What was your first memories that told you life was unfair. I think mine was in school when a kid lied on me and the teacher believed him. I was put in time out for doing nothing wrong. :bang:
I can't think of a specific incident, but...for a recent example: I'm supposed to be peer-editing a novel-writing project for a girl in my class. I really like the girl, and I want her to have the best...but. She's quite aspergers, and her main character is two-dimensional. She's also rather sexual, but because of the child-like two-demensionalness those parts read as pornographic instead of erotic. I don't know what to say--she wants to be a writer, but this couldn't be published as it is. It might make a very good video game platform, but not a novel, and I don't think she's capable of giving it the depth it would need for that. How is it fair that she can't do the things that she loves to do because she can't develop the depth of understanding to present a three-dimensional character? I think that we always tend to have a "why me" kind of attitude...which is sort of ridiculous.

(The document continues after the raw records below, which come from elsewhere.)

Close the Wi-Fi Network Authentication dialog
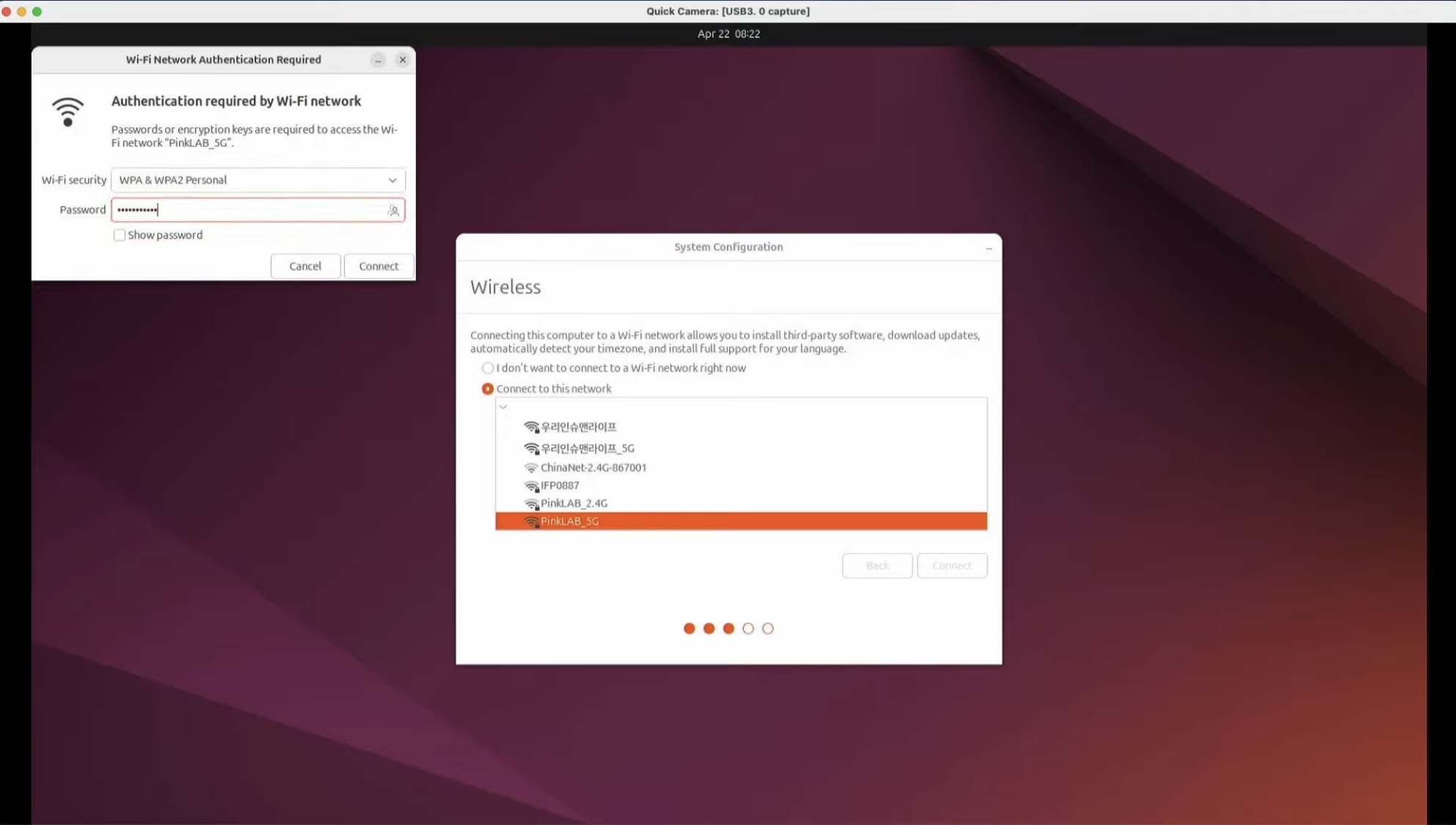 point(403,60)
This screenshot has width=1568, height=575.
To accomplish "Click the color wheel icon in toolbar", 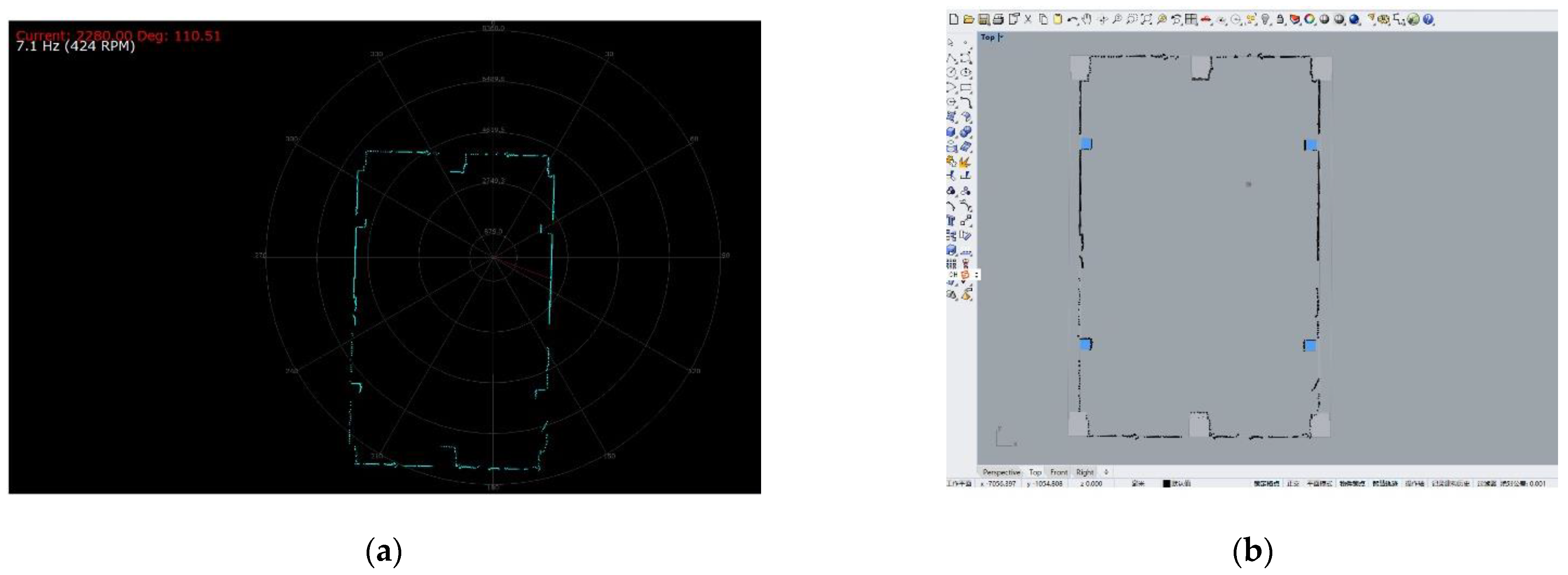I will point(1309,20).
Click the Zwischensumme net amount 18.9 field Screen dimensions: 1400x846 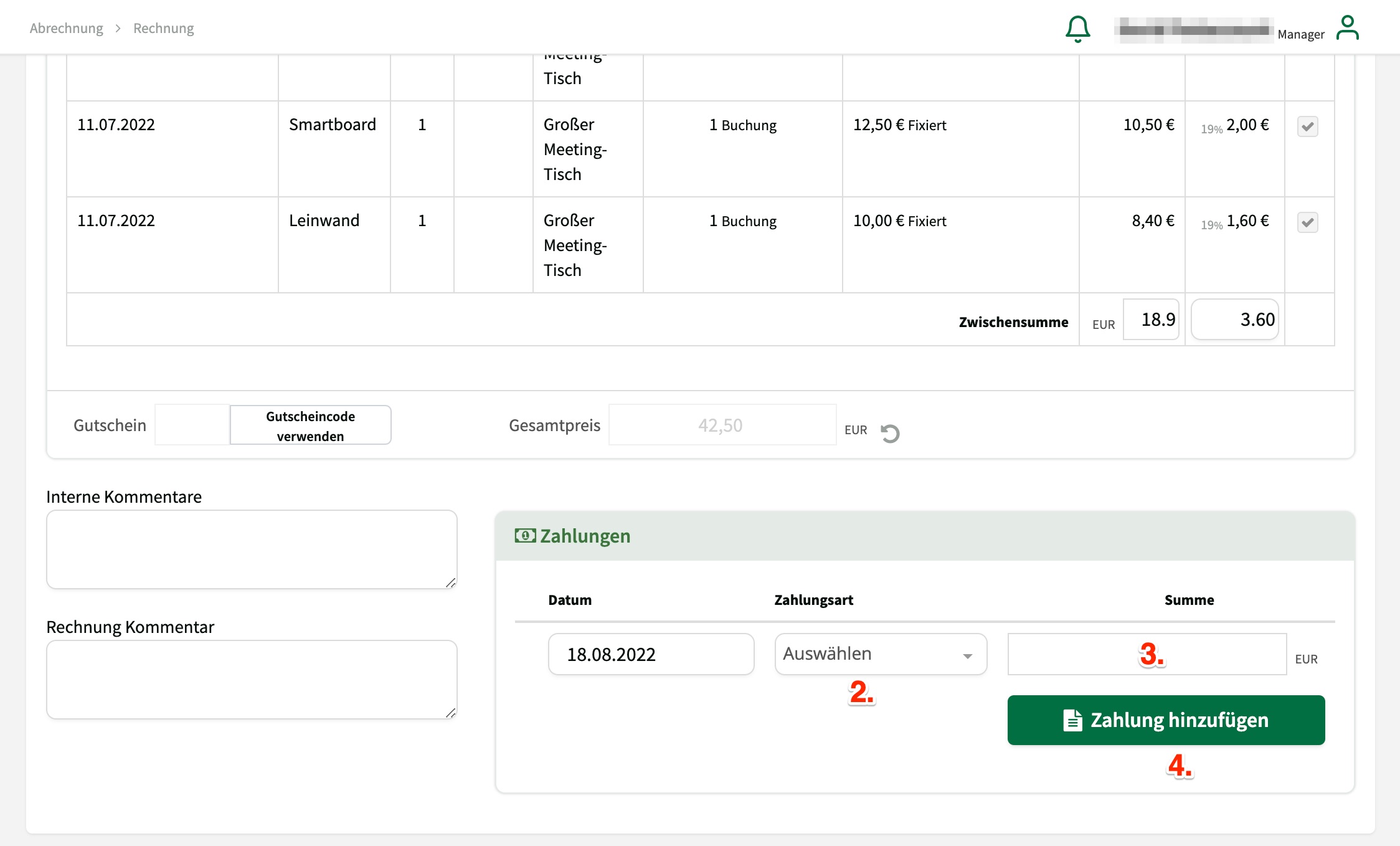[1151, 320]
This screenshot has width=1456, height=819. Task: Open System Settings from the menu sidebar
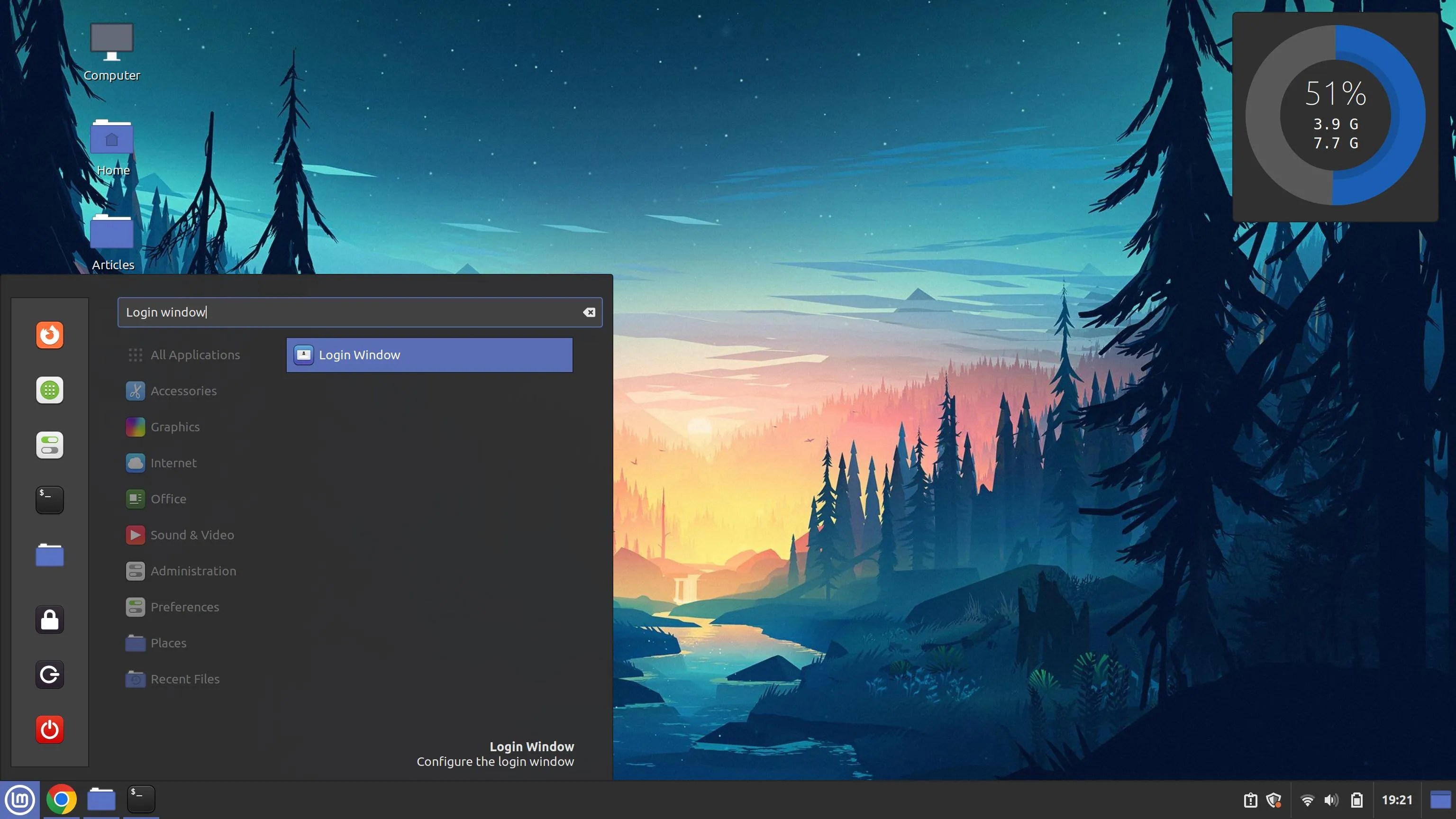49,445
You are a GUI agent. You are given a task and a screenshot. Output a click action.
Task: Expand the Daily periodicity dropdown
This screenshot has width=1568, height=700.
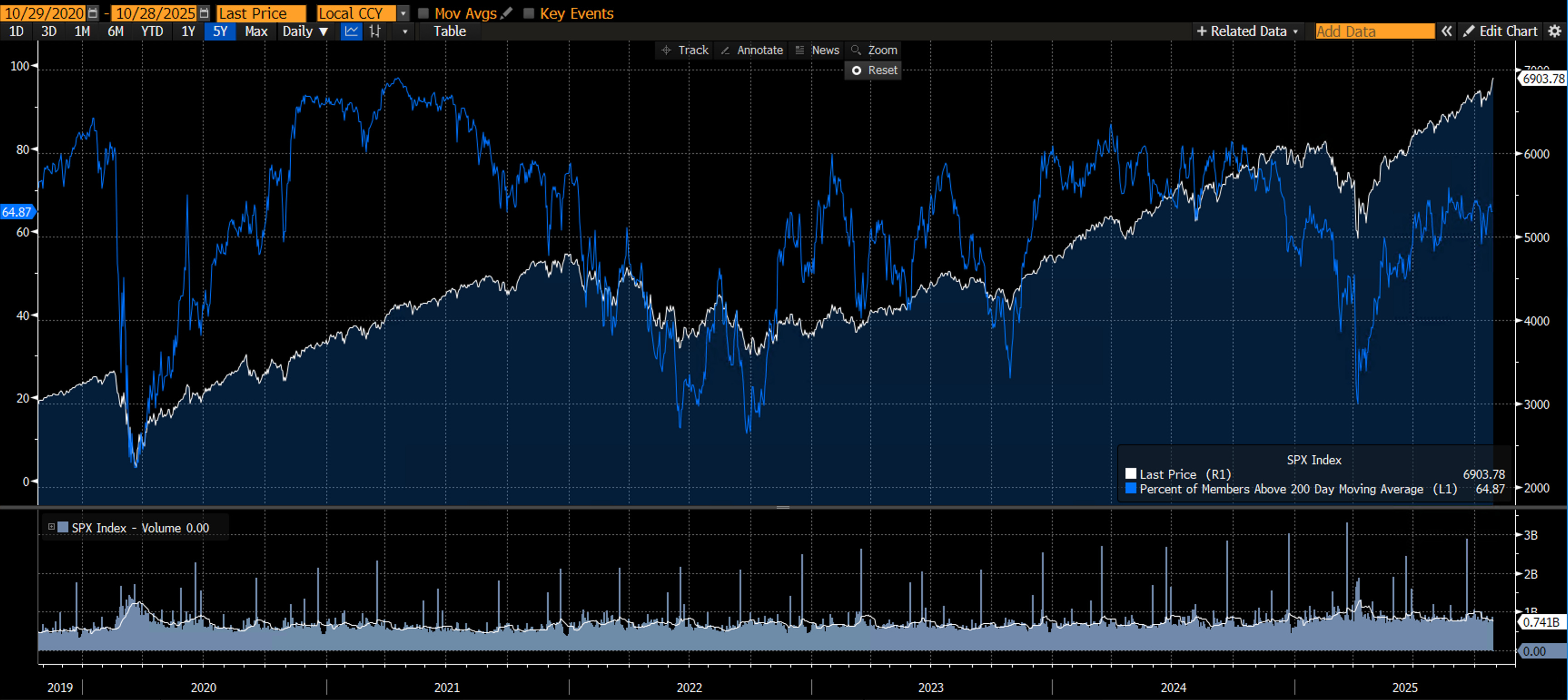point(305,32)
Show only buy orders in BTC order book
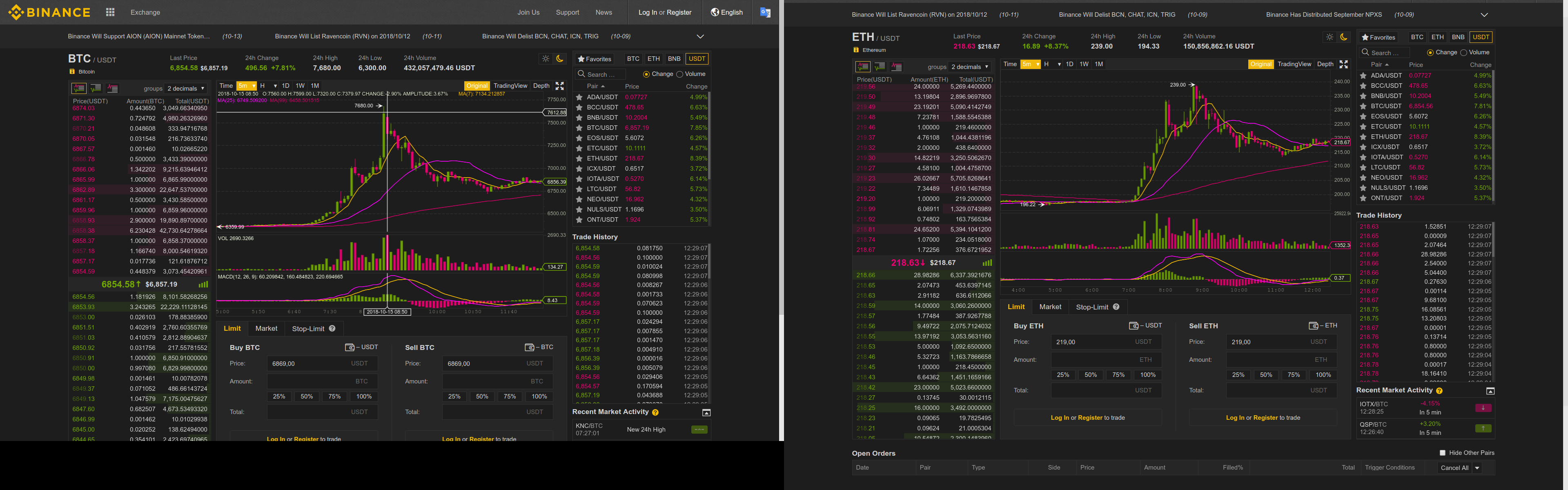 tap(96, 89)

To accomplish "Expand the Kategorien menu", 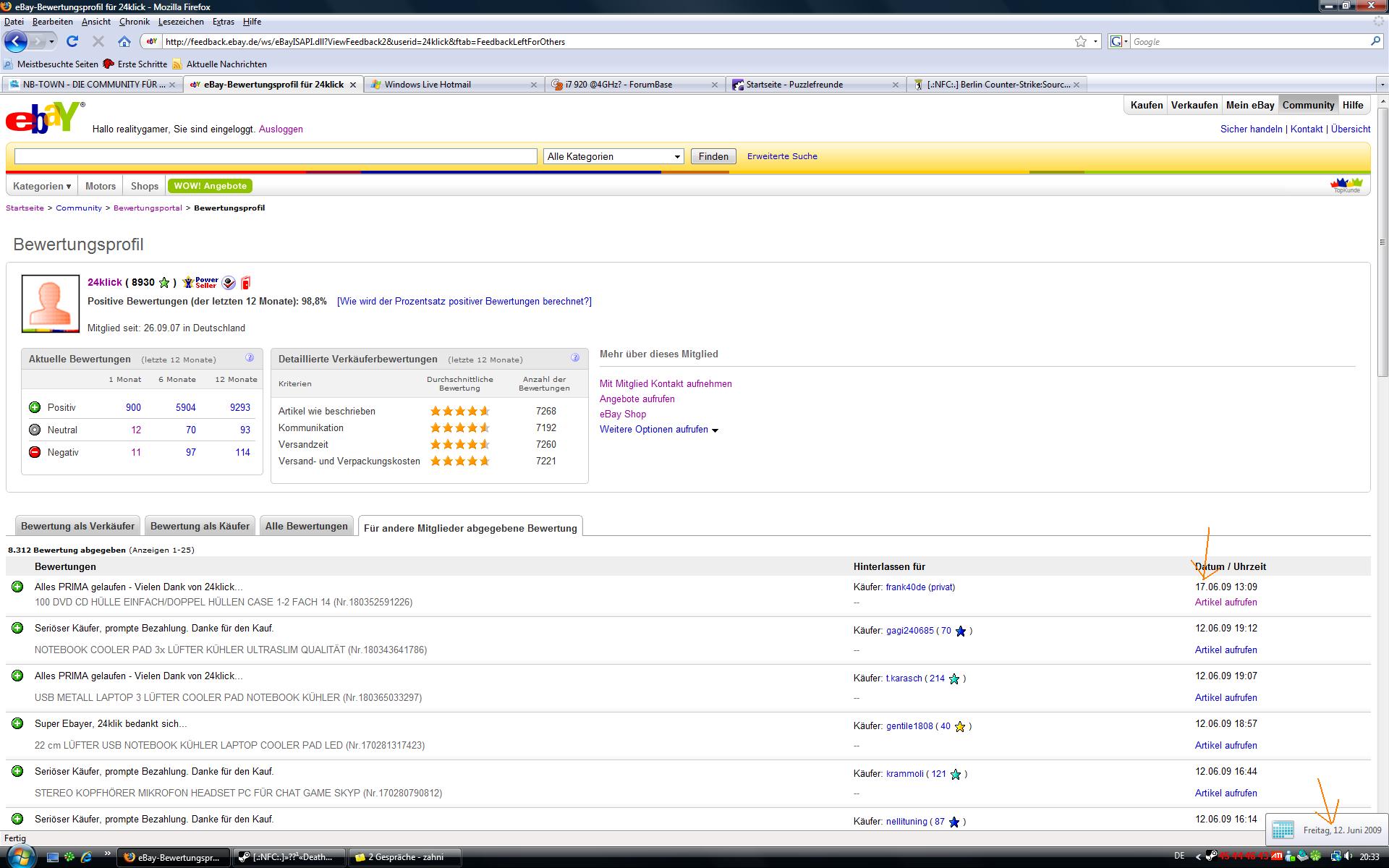I will [42, 186].
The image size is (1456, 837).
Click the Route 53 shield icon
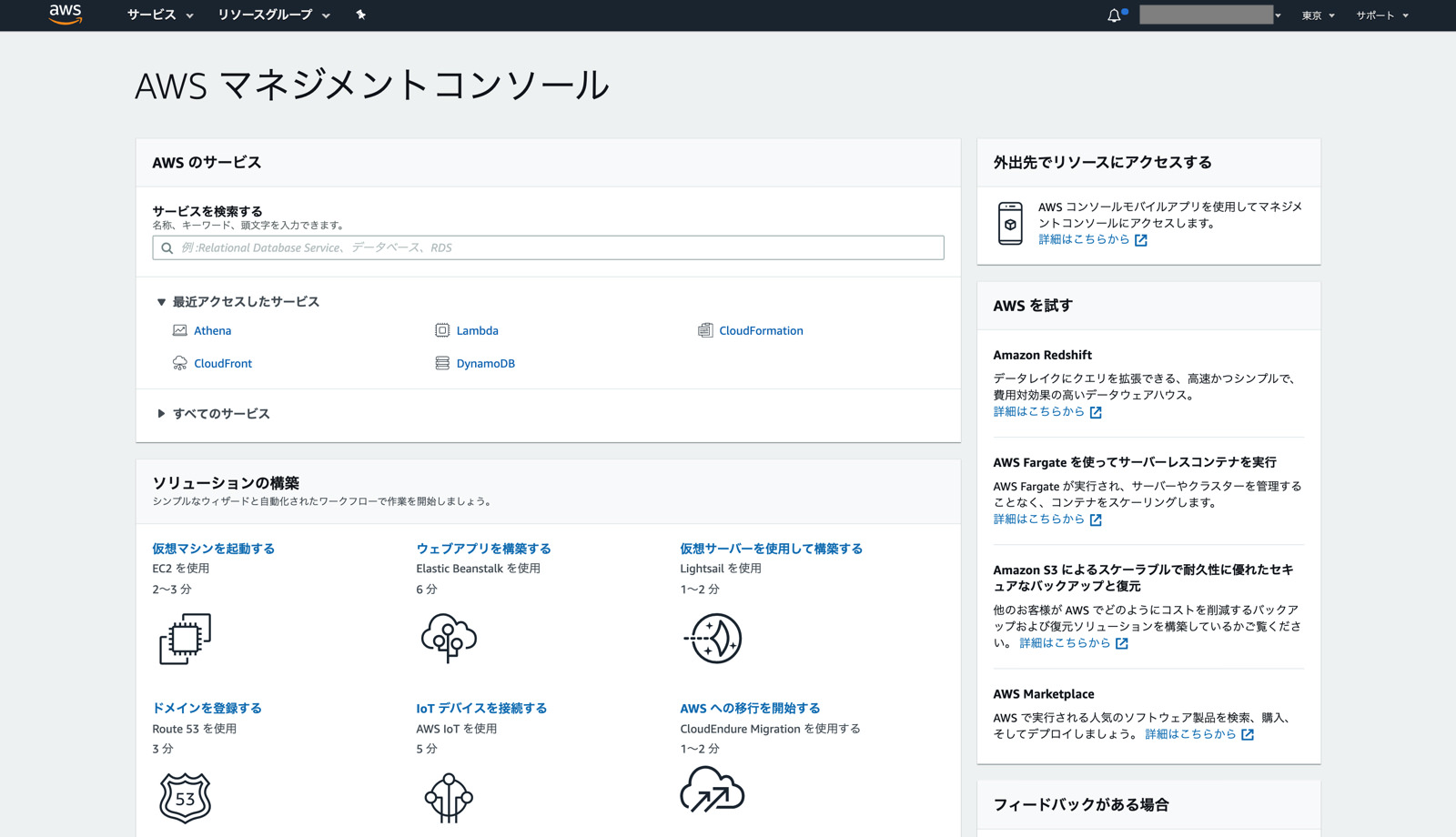pyautogui.click(x=185, y=798)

The real question it why NOT me? Why shouldn't I born have been born with heavy ADHD that made my childhood difficult? Why shouldn't I have foot and back problems that make some of my favourite activities a struggle? Why shouldn't I be queer? Those things just happened to me instead of other people. None of us earned it or didn't earn it. I got amazing parents and sisters who love me. How is it fair that someone else shouldn't? It's a random draw, kids. It is not fair; it IS.
In 6th grade I moved to another school and the arts teacher had us paint with tempera on A4-sized pasteboard. At the end of the class, she criticized my work because I had not filled every single corner of the pasteboard. I felt too ashamed to even try explaining to her that my family couldn't afford to buy another set of colors every time I used them up, and my colors had to last the whole year.